First one, the "full clean solution" :

  1. a configuration option to turn it on/off per peer
  2. a sqlite db and some code in rib/store.py to sync data to it
  3. adding the right code to rib/store.py (mostly) to perform the reading on load / update on update
  4. handle failures case (i.e.: session failing to setup on reload, which should cause a cleanup of the DB)

As ExaBGP (master) can now send update SENT to peer to the helper process, developers using ExaBGP can now make sure the Adj-RIB-Out is correctly synchronised.

The quick and dirty way would be to save the updates in "binary" form and assume that the session capabilities (such as ASN4 support) would be the same on reload.

Second one "the dirty quick hack" (my way to live):

It would simply add an option per peer to not send the EOR and then have the process always send it ( which make sense as in your scenario, it is unlikely that the configuration will contain any routes at all ).
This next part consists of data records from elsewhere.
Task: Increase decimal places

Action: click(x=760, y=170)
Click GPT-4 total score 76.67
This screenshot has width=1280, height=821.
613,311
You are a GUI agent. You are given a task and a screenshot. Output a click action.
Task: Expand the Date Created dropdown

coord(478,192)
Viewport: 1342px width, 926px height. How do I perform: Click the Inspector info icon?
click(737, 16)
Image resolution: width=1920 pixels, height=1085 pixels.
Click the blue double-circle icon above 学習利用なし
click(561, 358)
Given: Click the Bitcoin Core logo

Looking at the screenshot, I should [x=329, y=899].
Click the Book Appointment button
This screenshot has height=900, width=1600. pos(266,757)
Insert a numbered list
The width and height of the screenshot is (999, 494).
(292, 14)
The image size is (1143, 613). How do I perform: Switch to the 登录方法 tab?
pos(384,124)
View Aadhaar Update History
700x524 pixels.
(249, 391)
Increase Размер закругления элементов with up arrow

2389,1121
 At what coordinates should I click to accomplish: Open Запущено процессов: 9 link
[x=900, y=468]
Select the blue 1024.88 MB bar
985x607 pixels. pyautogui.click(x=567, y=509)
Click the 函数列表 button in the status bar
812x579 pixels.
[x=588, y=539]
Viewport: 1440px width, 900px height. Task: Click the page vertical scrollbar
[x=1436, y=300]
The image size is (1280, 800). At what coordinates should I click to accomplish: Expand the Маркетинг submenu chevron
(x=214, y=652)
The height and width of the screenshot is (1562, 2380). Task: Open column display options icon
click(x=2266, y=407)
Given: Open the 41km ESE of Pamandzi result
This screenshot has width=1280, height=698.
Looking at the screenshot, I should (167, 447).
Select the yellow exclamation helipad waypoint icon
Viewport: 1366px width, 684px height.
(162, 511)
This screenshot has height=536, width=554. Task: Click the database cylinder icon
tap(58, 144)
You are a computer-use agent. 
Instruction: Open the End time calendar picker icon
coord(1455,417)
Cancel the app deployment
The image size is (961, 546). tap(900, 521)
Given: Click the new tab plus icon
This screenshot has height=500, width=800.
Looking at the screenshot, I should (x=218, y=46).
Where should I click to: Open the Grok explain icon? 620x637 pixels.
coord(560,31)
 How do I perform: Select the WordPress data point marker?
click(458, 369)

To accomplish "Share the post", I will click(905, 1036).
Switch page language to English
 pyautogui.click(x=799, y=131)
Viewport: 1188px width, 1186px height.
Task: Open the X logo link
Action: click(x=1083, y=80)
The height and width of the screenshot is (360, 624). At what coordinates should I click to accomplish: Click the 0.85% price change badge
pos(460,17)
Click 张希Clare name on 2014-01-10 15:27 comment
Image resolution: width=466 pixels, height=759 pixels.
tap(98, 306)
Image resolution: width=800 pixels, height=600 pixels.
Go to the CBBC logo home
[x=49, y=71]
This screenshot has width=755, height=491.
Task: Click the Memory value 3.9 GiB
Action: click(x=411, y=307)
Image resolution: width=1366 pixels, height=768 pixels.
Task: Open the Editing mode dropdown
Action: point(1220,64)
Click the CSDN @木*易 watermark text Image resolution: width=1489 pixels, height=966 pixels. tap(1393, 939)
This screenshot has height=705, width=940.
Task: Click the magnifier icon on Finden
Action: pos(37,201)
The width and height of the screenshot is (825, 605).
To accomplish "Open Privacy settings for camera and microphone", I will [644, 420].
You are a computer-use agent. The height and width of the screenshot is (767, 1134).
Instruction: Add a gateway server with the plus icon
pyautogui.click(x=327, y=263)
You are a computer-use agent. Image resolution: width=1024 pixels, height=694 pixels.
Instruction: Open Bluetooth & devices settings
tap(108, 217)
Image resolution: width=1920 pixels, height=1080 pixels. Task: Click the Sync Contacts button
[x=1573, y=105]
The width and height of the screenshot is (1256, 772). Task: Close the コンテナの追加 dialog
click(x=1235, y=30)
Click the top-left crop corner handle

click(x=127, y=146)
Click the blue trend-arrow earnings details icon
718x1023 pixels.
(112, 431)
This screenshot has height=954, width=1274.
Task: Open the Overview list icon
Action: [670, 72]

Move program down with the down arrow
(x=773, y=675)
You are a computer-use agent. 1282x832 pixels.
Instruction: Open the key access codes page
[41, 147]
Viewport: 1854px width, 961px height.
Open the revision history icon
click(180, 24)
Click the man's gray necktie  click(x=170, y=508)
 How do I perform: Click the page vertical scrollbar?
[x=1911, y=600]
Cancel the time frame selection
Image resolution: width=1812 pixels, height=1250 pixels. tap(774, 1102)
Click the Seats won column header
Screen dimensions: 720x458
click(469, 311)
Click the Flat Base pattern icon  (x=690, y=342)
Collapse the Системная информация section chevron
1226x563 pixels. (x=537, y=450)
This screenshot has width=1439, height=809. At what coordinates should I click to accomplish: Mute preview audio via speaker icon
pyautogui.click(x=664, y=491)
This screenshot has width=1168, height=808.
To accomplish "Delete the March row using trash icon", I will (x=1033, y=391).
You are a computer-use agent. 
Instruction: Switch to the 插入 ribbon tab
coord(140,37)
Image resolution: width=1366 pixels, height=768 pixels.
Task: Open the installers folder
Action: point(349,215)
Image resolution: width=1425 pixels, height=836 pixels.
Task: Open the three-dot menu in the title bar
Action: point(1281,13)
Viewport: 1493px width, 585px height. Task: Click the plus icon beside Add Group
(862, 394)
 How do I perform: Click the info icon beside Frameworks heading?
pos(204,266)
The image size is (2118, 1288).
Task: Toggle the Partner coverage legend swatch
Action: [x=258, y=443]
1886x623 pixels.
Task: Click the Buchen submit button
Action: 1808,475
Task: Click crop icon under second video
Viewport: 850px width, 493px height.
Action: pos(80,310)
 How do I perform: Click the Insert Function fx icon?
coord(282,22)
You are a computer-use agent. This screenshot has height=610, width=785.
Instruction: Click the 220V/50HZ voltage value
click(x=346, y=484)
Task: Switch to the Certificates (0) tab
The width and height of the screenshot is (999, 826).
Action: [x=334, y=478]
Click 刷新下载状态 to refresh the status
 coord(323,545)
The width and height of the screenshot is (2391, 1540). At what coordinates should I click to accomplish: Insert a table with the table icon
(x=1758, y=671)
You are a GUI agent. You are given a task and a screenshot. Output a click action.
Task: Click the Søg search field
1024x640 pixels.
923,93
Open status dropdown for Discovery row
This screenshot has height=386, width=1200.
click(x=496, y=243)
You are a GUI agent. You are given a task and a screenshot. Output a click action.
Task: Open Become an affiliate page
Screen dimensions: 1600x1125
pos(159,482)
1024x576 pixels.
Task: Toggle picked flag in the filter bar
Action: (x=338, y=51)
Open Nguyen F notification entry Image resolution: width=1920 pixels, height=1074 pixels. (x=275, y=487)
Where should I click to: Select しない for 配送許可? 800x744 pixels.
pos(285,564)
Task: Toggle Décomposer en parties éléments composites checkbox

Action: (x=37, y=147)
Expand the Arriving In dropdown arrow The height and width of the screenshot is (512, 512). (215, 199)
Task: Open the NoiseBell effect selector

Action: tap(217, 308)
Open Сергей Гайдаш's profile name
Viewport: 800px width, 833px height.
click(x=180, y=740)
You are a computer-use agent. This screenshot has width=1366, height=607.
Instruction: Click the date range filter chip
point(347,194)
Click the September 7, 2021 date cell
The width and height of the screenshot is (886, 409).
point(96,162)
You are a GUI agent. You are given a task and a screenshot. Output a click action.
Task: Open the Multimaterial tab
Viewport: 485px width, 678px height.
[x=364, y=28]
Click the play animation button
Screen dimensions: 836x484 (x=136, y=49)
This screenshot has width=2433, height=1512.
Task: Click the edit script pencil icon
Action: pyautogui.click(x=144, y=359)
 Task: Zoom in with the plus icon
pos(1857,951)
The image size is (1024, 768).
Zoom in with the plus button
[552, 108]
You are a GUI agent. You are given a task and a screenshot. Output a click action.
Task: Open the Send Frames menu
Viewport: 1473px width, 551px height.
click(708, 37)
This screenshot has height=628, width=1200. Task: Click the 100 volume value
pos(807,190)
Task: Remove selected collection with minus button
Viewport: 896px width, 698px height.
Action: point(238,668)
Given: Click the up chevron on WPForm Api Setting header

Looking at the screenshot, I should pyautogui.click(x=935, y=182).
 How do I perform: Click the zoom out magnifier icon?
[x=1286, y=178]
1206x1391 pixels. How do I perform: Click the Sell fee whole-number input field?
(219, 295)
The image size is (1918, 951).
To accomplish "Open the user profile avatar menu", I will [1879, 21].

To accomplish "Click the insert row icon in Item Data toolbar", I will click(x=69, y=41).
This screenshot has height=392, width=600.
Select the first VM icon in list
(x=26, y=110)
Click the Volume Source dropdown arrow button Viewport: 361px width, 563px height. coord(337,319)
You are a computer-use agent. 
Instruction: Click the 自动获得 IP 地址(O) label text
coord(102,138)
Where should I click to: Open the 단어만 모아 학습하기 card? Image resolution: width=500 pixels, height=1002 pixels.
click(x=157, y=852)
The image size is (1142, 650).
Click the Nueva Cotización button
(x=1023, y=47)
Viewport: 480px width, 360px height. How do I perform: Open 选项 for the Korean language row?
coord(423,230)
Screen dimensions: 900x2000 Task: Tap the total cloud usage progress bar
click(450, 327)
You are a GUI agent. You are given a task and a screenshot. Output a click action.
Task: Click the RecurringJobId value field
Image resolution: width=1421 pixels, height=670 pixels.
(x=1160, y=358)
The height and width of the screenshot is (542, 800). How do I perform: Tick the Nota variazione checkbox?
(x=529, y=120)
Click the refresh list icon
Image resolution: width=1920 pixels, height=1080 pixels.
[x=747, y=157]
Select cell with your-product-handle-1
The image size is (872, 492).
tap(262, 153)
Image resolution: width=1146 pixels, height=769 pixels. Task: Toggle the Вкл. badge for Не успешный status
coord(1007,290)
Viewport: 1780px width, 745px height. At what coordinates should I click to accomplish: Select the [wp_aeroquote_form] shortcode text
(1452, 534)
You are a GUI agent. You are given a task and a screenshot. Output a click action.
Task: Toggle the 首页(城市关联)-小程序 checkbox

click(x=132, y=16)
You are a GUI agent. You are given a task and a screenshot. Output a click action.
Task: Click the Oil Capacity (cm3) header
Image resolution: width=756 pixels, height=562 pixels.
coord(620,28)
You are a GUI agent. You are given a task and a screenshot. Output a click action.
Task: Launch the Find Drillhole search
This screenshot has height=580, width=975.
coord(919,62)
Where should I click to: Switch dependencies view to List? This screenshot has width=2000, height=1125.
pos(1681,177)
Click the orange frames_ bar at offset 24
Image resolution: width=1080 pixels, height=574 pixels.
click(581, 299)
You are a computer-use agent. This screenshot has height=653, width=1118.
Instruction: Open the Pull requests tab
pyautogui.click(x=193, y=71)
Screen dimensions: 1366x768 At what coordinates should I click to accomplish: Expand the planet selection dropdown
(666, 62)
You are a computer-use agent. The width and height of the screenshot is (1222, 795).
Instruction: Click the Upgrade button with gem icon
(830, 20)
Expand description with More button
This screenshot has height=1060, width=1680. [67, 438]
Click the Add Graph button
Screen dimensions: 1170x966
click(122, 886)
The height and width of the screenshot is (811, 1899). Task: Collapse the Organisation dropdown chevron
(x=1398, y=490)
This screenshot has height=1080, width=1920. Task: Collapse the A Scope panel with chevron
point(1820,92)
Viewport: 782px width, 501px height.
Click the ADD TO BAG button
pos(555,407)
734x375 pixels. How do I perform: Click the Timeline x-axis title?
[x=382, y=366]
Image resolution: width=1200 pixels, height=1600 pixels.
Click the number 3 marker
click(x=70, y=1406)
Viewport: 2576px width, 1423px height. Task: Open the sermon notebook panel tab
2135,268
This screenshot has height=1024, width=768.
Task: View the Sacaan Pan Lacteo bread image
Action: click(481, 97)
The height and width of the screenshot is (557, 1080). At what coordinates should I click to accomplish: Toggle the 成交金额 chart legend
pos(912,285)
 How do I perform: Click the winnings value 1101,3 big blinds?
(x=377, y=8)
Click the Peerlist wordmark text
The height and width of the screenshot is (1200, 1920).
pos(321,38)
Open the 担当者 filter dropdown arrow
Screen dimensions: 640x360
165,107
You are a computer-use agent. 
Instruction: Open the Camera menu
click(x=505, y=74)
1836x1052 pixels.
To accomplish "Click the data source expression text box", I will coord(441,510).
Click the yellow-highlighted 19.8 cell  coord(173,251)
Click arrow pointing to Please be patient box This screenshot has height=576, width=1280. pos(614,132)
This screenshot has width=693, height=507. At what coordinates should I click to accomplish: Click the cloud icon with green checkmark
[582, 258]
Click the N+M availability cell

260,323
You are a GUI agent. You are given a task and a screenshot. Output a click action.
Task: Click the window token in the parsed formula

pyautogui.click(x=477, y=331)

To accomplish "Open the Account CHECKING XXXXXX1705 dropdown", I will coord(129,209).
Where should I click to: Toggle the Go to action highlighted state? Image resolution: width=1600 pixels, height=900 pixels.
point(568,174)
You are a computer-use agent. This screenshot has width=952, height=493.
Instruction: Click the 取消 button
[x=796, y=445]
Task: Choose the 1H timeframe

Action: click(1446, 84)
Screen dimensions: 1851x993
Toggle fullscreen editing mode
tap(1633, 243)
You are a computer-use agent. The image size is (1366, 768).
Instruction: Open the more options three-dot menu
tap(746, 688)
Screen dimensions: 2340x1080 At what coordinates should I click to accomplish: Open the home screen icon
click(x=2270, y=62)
The logic would then be moved into the helper process.

So I would ask you:

  1. would the second option be acceptable
  2. if so, as I am dead busy atm, could you / someone implement it and I would gladly accept a PR :wink:

Let me know what you think.

charlescng commented 9 years ago

Thanks for the quick answers, Thomas.

I think for our use case, having the option for ExaBGP to not send an EOR and letting the child process handling any route updates is sufficient.

I'll take a stab at implementing something.

Thanks!

thomas-mangin commented 9 years ago

Thank you Charles, if you have any question, feel free to drop me a line on this thread or join our channel on gitter for interactive chat.

thomas-mangin commented 9 years ago

Thank you @charlescng for implementing this feature.